▼▼▼
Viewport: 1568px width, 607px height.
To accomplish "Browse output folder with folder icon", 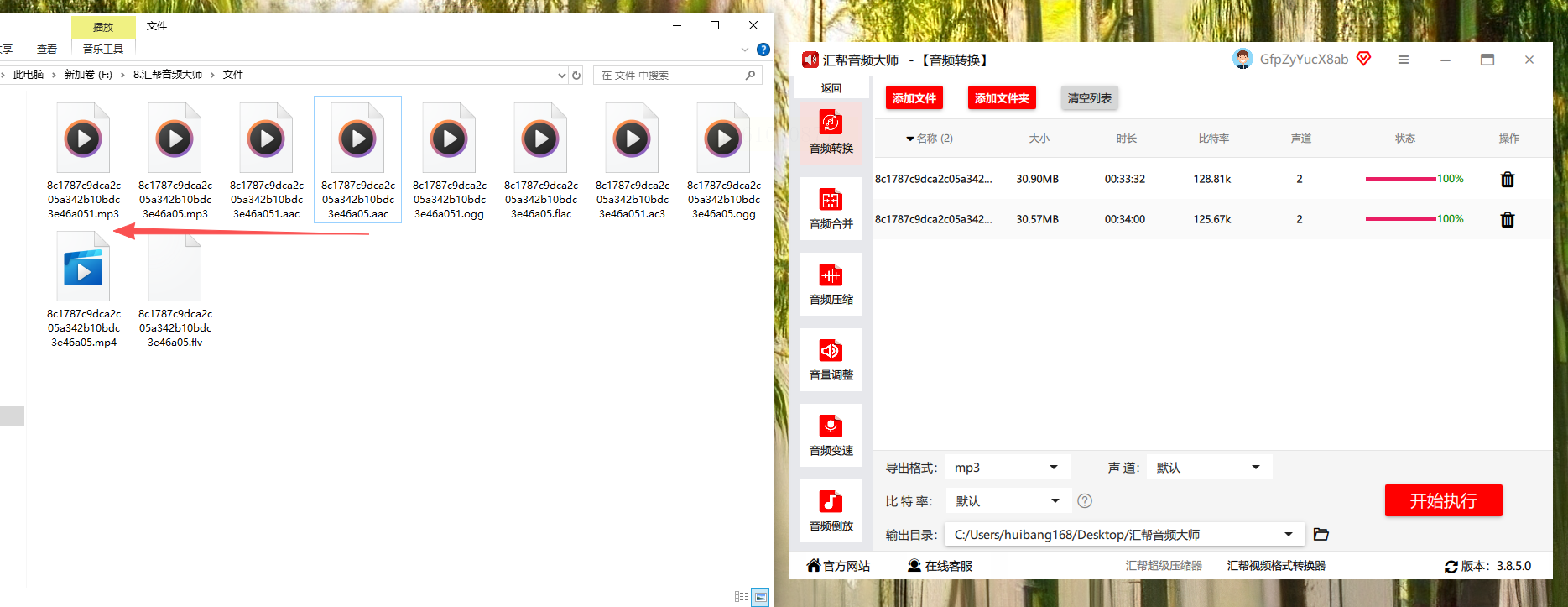I will [1321, 534].
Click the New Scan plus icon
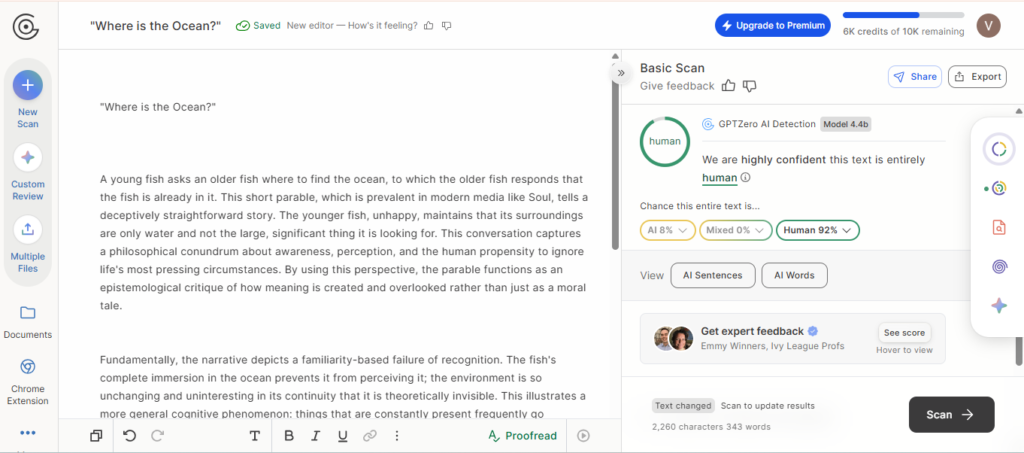 click(x=27, y=85)
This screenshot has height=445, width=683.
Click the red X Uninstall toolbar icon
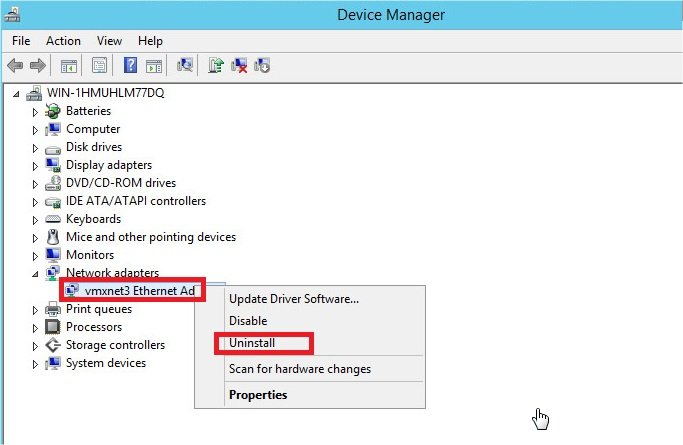(239, 66)
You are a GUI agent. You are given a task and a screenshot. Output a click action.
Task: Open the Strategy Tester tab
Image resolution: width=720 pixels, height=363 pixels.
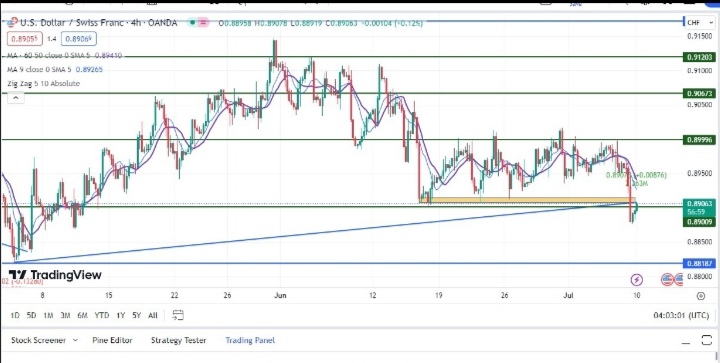click(x=179, y=340)
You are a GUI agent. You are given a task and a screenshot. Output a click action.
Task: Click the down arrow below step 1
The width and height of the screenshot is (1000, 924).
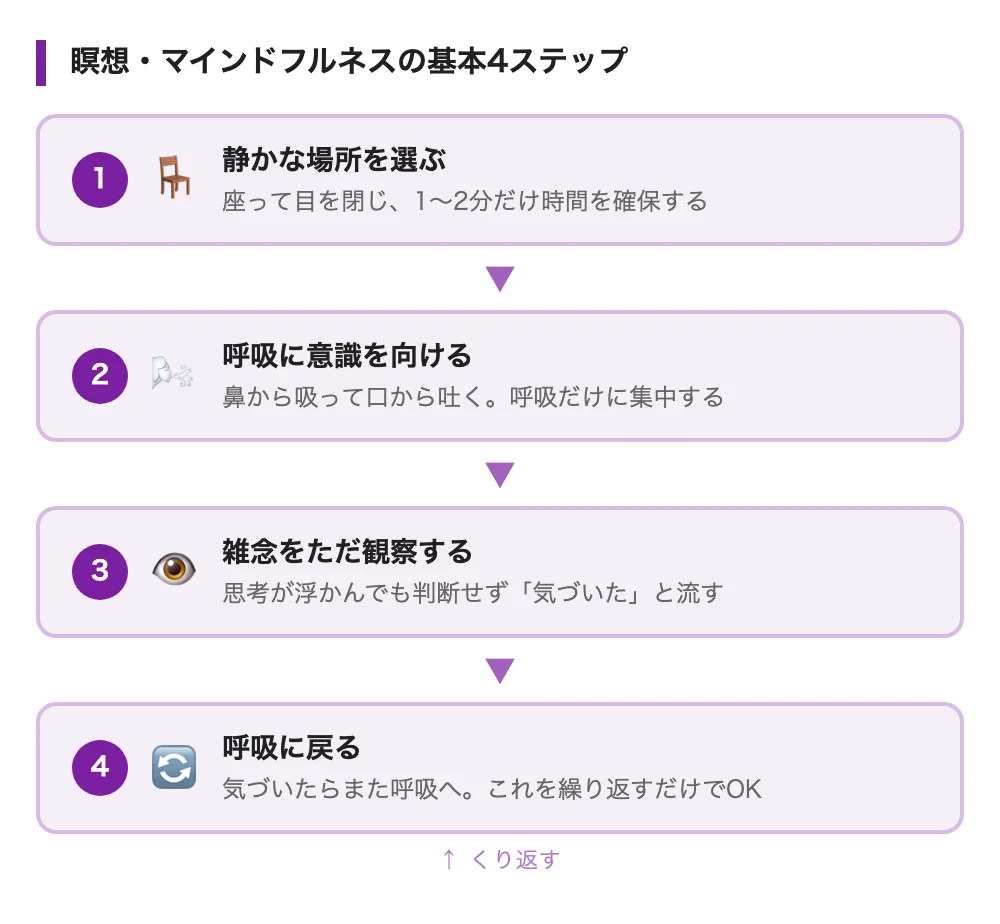(499, 278)
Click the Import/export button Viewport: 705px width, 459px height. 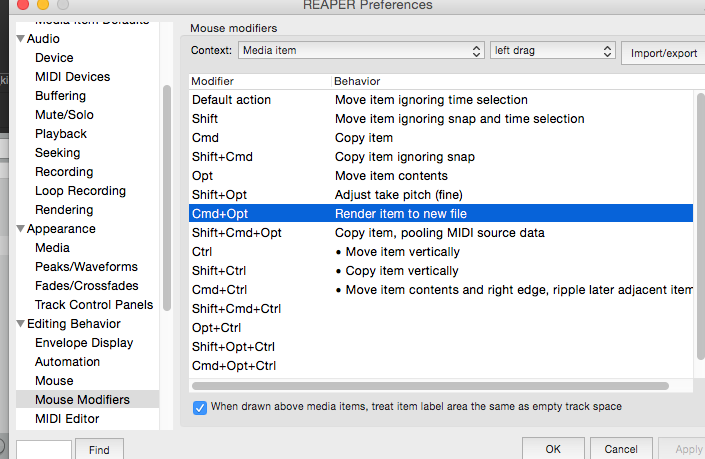(663, 52)
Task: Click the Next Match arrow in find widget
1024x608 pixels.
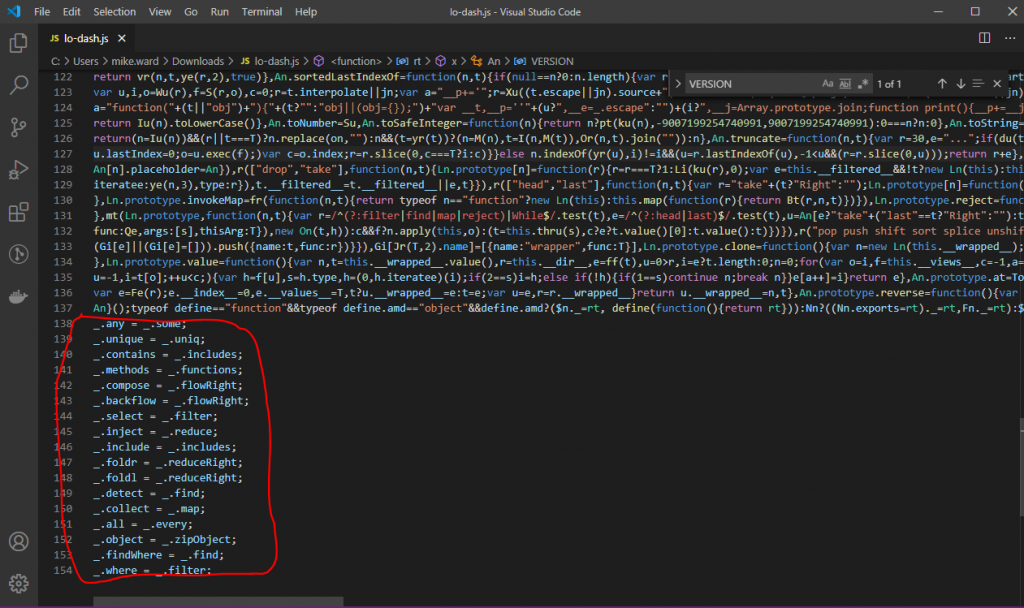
▲▲▲
Go back to the listing above and write out the lines starting at the one with "Task: Open the Strategy Tester tab" and ending at the one with "Task: Click the down arrow below step 1", inclusive, exactly and without pictures.

#### [FINISHED EXERCISE]
Task: Open the Strategy Tester tab
Image resolution: width=720 pixels, height=363 pixels.
click(x=179, y=340)
You are a GUI agent. You are given a task and a screenshot. Output a click action.
Task: Click the down arrow below step 1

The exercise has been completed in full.